Tasks for this exercise:
• a. Which words of the Australia Day article below should be copied exactly? Begin at the words "Our history, all" and stop after "we celebrate genocide?".
• b. In the Australia Day article below, what does the sentence beginning "Our history, all the way up to now" say that history has been filled with? List each of the three phrases in that series.
• c. Answer these questions from the Australia Day article below:
(i) On what date is Australia Day held?
(ii) Who does the article say celebrates the day?
(iii) What are the growing calls asking for?

Text passage:
__________

Article
Australia Day Is Cursed
If the point of a ‘national holiday’ is to celebrate and unify a country, then I can think of few examples that do it worse than Australia Day.
In fact, I think it is fair to say that our national day does the exact opposite of what it intends to.
It does not bring us together nor does it unify us, on the contrary, there is no more divisive day in the Australian calendar that Jan 26th
It is a day that is celebrated only by the proudly racist or the wilfully ignorant; there is, quite frankly, no other excuse for it.
That might sound like a harsh or unreasonable accusation, but I challenge you to find an exception to either.
We are a nation that wants to celebrate our colonial history while simultaneously erasing the realities of it.
Our history, all the way up to now, has been filled with violent racism, the genocide of Indigenous Peoples and their culture, and the embracing of white nationalism and imperialism. Not to mention pretending that widespread slavery never happened under the colonial flag.
As we have seen in recent years, more and more Australians are choosing to rightly denounce the day, rather than celebrate it.
The calls are growing louder for us to ‘change the date’ since holding our national day on the date the genocide started, is to put it mildly, a bit insensitive.
But I think these calls miss the point entirely.
The issue is not when do we celebrate genocide, the question is why do we celebrate genocide?
The question of Australia Day is the embodiment of every issue this country has with its national identity. It highlights how little this country understands about itself. It shows that while we seemingly want to celebrate our past, we also want to erase the majority of it.

__________

Data shown:
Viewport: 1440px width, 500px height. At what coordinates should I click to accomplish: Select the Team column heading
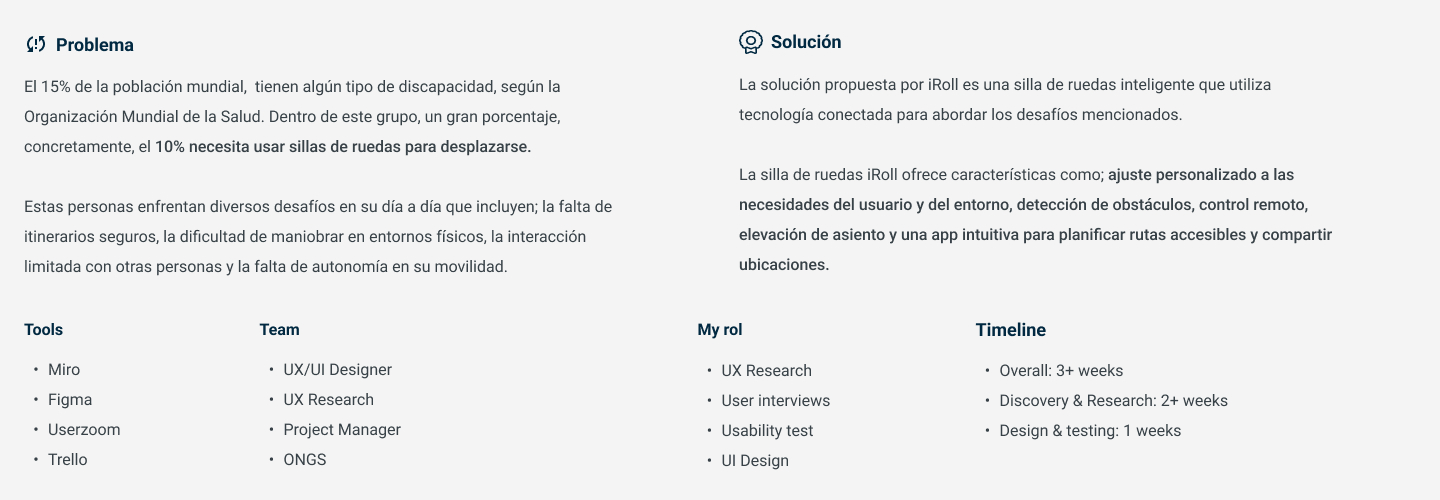(279, 329)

__________

Answers provided:
• a.
Our history, all the way up to now, has been filled with violent racism, the genocide of Indigenous Peoples and their culture, and the embracing of white nationalism and imperialism. Not to mention pretending that widespread slavery never happened under the colonial flag.
As we have seen in recent years, more and more Australians are choosing to rightly denounce the day, rather than celebrate it.
The calls are growing louder for us to ‘change the date’ since holding our national day on the date the genocide started, is to put it mildly, a bit insensitive.
But I think these calls miss the point entirely.
The issue is not when do we celebrate genocide, the question is why do we celebrate genocide?

• b.
- violent racism
- the genocide of Indigenous Peoples and their culture
- the embracing of white nationalism and imperialism

• c.
(i) Jan 26th
(ii) Only the proudly racist or the wilfully ignorant
(iii) To 'change the date'